Prion diseases such as scrapie, bovine spongiform encephalopathy (BSE) and variant Creutzfeldt-Jakob disease can currently be diagnosed only by post-mortem examination of brain tissue. The trace amounts of prions in the blood of infected individuals remain beyond detection. In the June 14 Nature, Gabriela Saborio and colleagues at the Serono Pharmaceutical Research Institute in Geneva, Switzerland, report that minute amounts of prion protein (PrPSc) can convert large amounts of normal protein (PrPC) into its faulty state in vitro and this could be applied to the detection of the prions in spinal fluid or blood.
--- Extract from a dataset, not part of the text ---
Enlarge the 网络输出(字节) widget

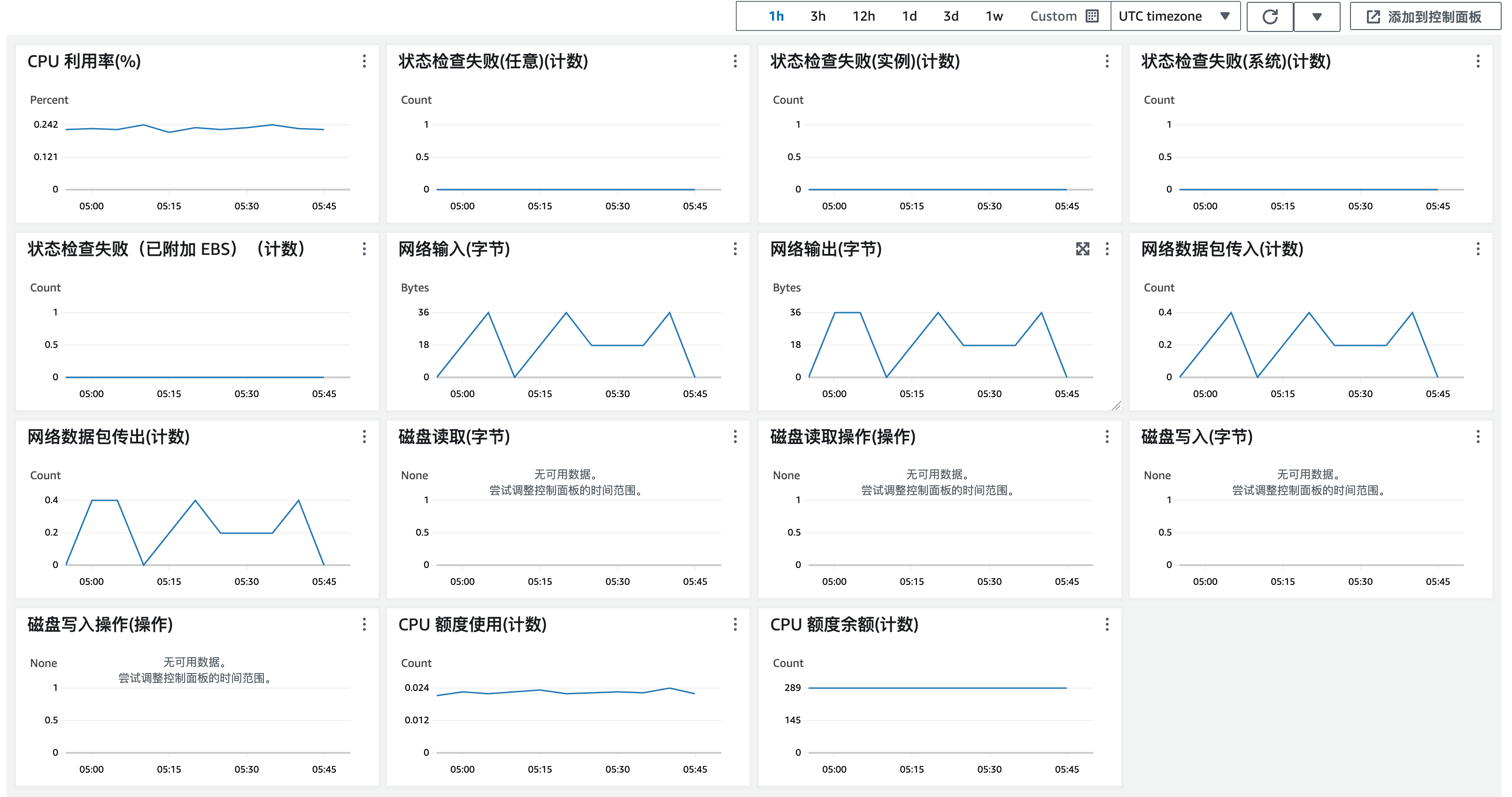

The procedure that Saborio et al. have developed is conceptually analogous to polymerase chain reaction cycling. Aggregates formed when PrPSc is incubated with PrPC are disrupted by sonication to generate multiple smaller units for the continued formation of new PrPSc. After cyclic amplification, they found that 97% of the protease-resistant PrP present in the sample corresponded to newly converted protein (Nature 2001, 411:810-813).
"Accelerating the prion natural conversion process in the laboratory can compress years of [real] time into a few hours," said Claudio Soto, the senior author of the paper. The method may also provide an opportunity to determine whether PrPSc replication results in the generation of infectivity in vitro.